* _DATA FOR THIS TASK_
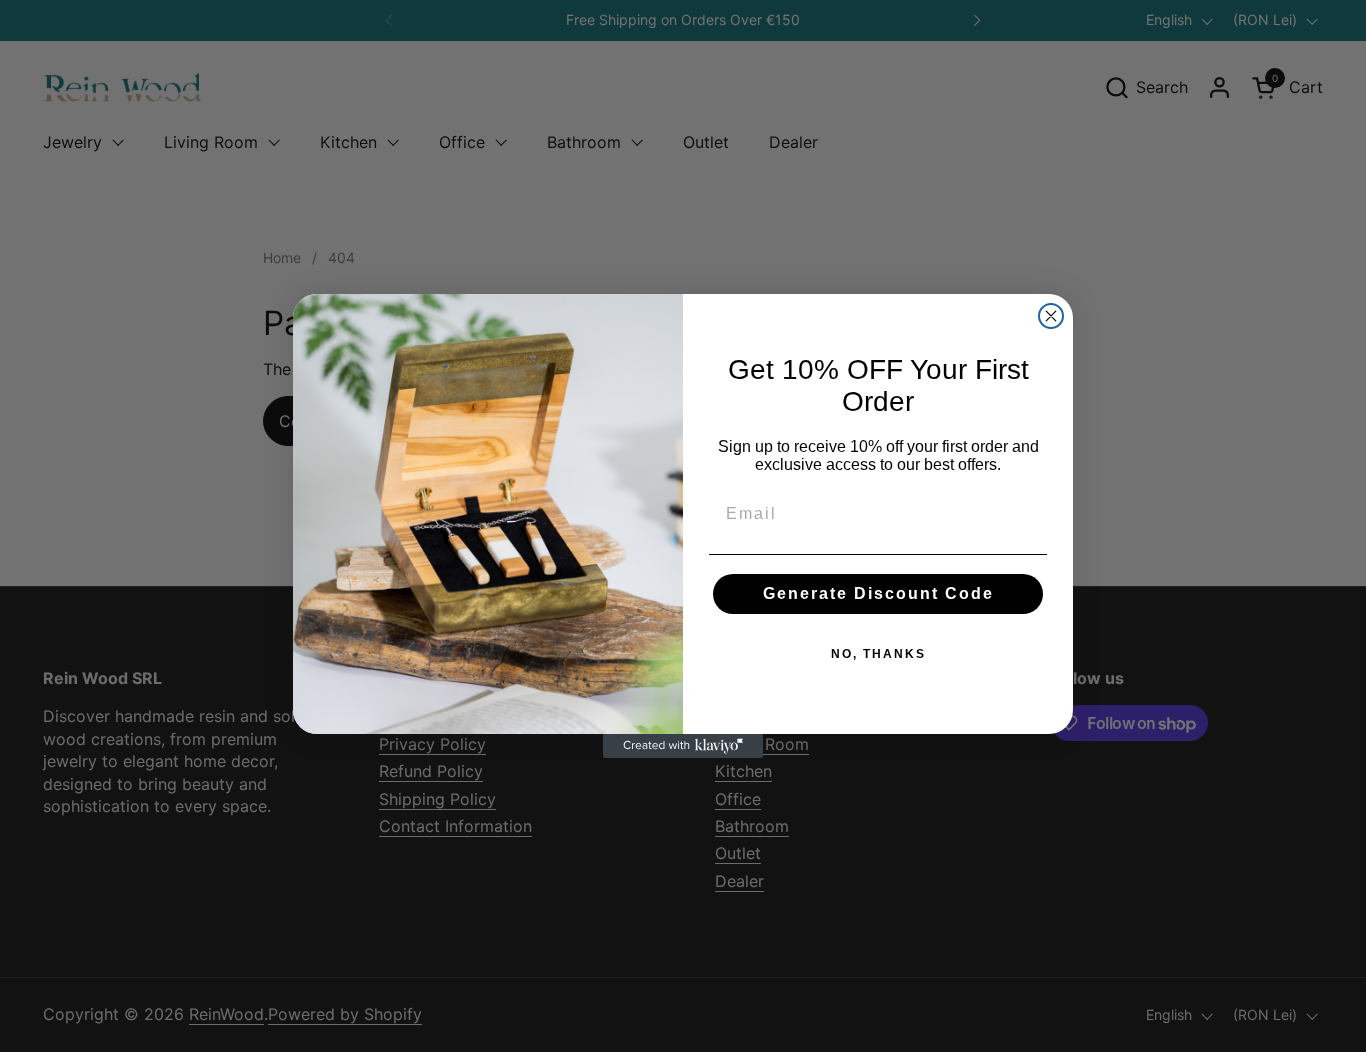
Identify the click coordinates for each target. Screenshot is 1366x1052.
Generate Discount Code (878, 593)
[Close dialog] (1051, 316)
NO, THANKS (878, 654)
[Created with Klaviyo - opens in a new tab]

* _WHAT THE EXERCISE ASKS_
None of the images should be copied, but every entry must be given again exactly.

* _EXERCISE SOLUTION_
Identify the click coordinates for each target. Screenshot is 1366x1052.
Generate Discount Code (878, 593)
[Close dialog] (1051, 316)
NO, THANKS (878, 654)
[Created with Klaviyo - opens in a new tab]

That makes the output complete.